CNN Turk news channel projected the final result at about 57 percent.
Erdogan said after casting his vote in Istanbul that the referendum is “…an important breaking point for Turkish democracy. We are passing through a very important test.”
His ruling Justice and Development Party (AKP), the moderate offshoot of a banned Islamist movement, insists the reforms will bring EU-candidate Turkey closer to the democratic norms of the 27-state bloc.
However, the opposition had urged Turks reject the amendments, saying they masked the AKP’s quest for authoritarian power.
The EU has welcomed the amendments as a “step in the right direction”.
The package’s approval provides a major boost for the AKP ahead of general elections next year, in which it will seek a third straight term in power.
Some 50 million people were eligible to vote in the referendum, which fell on the 30th anniversary of the 1980 coup, one of four military interventions that have unseated elected governments in Turkey since 1960.
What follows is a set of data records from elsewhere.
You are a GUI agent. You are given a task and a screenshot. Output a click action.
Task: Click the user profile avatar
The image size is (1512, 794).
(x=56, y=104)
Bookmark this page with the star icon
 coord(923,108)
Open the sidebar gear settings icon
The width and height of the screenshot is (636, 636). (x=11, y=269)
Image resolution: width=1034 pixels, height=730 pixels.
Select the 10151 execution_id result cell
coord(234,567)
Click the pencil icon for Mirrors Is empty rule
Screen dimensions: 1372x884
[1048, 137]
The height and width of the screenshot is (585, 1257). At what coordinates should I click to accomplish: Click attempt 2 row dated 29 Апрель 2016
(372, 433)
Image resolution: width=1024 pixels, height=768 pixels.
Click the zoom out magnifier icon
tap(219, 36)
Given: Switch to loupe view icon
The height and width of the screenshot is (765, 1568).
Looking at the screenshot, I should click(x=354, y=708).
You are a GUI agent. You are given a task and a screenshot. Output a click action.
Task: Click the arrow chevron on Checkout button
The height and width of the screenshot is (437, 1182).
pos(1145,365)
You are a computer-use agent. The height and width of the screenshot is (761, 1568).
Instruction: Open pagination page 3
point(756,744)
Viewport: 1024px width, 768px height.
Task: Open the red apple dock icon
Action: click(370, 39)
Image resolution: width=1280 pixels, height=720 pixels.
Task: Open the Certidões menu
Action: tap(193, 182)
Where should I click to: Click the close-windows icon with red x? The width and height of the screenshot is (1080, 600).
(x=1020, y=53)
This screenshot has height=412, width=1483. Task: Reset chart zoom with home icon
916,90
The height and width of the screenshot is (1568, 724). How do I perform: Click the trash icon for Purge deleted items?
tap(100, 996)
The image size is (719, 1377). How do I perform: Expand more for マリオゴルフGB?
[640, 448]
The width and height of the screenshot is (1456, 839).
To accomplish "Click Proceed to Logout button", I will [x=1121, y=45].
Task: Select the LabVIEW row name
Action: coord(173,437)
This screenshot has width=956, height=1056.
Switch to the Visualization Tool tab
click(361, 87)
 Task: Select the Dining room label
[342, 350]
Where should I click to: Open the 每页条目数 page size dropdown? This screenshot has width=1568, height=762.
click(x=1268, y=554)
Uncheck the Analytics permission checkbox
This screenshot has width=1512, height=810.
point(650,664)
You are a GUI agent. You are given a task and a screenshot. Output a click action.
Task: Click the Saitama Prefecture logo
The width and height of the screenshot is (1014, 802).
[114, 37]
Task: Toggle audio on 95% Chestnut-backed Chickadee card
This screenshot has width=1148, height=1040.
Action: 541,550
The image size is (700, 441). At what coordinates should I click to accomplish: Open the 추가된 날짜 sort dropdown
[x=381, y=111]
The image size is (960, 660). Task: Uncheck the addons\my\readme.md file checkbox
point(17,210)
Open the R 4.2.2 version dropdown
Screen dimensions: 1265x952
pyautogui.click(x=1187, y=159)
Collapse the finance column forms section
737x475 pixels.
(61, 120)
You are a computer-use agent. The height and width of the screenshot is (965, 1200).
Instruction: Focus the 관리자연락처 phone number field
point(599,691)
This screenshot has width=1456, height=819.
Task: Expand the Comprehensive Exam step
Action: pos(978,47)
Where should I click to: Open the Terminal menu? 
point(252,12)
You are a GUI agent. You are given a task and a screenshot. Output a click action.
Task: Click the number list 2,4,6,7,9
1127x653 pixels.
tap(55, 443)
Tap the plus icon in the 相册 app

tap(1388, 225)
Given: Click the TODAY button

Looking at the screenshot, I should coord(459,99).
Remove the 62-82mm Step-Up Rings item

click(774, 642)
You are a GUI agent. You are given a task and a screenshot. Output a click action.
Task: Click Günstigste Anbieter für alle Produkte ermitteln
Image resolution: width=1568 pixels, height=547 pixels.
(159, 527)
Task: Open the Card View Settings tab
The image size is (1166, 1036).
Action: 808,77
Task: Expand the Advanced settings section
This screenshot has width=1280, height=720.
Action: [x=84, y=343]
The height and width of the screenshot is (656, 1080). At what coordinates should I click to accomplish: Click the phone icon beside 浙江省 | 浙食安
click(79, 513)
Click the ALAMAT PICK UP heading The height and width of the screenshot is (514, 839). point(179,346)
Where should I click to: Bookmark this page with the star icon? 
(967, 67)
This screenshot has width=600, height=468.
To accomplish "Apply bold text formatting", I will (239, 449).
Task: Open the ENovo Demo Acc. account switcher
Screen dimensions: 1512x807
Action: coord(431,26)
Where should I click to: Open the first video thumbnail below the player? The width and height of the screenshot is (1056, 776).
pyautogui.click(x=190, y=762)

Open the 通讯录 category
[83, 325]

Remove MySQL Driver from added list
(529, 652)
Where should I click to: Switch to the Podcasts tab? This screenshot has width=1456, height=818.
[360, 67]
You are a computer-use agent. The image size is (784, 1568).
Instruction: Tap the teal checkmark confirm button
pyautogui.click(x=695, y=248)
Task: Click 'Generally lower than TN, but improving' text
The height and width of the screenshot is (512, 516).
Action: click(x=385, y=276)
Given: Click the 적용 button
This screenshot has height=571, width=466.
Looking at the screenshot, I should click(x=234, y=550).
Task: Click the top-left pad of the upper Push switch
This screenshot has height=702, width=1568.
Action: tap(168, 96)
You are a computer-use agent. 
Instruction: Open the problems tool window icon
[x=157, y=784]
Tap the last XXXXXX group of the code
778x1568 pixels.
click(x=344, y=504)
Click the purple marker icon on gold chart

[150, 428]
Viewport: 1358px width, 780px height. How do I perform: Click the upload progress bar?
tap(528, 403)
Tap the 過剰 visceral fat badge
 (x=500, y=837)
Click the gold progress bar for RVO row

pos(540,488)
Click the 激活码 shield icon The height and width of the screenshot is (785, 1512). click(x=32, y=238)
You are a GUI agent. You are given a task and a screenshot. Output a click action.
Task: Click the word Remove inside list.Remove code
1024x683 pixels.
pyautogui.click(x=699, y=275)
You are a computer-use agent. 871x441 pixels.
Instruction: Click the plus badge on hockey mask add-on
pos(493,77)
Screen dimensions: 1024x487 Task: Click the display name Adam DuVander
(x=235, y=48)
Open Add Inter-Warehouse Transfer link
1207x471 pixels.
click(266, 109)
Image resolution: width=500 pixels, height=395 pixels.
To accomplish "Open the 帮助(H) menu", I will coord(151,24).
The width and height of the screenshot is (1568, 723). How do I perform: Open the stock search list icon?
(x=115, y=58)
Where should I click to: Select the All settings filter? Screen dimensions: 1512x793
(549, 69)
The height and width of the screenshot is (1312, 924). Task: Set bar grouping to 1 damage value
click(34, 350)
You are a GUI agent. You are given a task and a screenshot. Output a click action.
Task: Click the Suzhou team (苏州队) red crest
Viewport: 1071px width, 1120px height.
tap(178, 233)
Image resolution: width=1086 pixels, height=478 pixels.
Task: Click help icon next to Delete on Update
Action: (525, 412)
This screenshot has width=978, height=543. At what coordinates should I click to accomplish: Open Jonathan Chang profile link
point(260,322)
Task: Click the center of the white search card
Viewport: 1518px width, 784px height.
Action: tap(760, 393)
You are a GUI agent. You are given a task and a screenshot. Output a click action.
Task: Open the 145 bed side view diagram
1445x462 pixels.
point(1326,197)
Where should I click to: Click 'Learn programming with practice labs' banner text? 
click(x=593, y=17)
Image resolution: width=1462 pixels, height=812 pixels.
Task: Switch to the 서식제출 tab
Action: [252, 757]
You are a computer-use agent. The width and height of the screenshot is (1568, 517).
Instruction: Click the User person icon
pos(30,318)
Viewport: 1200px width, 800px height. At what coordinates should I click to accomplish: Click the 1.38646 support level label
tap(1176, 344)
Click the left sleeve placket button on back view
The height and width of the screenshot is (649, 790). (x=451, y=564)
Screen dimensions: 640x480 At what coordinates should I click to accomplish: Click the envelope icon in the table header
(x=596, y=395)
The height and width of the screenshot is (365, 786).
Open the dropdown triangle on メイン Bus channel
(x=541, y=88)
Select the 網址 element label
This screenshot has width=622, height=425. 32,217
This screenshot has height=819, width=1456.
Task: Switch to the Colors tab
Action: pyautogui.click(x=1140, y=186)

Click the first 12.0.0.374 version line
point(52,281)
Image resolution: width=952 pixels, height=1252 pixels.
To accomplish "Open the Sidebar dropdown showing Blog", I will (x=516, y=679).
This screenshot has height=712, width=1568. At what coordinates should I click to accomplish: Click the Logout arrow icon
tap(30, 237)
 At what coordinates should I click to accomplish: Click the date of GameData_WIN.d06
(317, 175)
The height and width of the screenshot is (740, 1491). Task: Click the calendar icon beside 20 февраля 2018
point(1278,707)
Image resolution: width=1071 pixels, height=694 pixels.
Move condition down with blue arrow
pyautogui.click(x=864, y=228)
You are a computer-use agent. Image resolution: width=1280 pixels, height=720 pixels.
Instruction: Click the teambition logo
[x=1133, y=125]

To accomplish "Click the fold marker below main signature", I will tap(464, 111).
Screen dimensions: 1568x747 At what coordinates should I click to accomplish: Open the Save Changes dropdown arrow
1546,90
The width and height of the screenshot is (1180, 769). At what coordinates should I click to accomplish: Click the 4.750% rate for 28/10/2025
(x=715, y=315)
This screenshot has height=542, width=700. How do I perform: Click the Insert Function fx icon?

Voters were divided on the AKP agenda, reflecting the sharp polarization that has plagued Turkey since 2002 when the AKP came to power amid fears it would undermine the secular system.
“We no longer want military coups in this country… We want a civilian and a more democratic constitution,” said 32-year-old Serkan Misirlioglu, a travel agency employee, as he went to vote under pouring rain in Istanbul.
The current constitution, a legacy of the 1980 coup, remains under universal criticism for its oppressive spirit despite previous amendments.
The opposition argues the AKP — its democratic credentials already under mounting criticism — designed the amendments to propel cronies to senior judicial posts, control the courts and dilute Turkey’s secular system.
The bill, pushed through parliament in May by the AKP, aims to restructure the higher echelons of the judiciary, a secularist bastion at loggerheads with the government.
The most controversial provisions modify the make-up of the Constitutional Court and the Higher Board of Judges and Prosecutors, and the way their members are elected.
The package also curbs the powers of the once-untouchable military, already humbled amid sprawling probes into alleged plans to unseat the AKP that have landed dozens of soldiers in court.
The AKP narrowly escaped being outlawed by the Constitutional Court for undermining Turkey’s secular system in 2008.
Top courts have also often blocked AKP-sponsored legislation, including a bill that would have abolished a ban on the Islamic headscarf in universities.
Other provisions limit the powers of military courts and abolish an article providing a judicial shield for the 1980 coup leaders.
The package also gives civil servants the right to collective bargaining, but not the right to strike, and emphasizes women’s and children’s rights.
Voters were required to decide on all amendments with a single “yes” or “no”.
Photo: Turkish Prime Minister Recep Tayyip Erdogan casts his vote for a referendum on changes to the constitution that was crafted in the wake of Turkey’s 1980 military coup, in Istanbul, Turkey, Sunday, Sept. 12, 2010.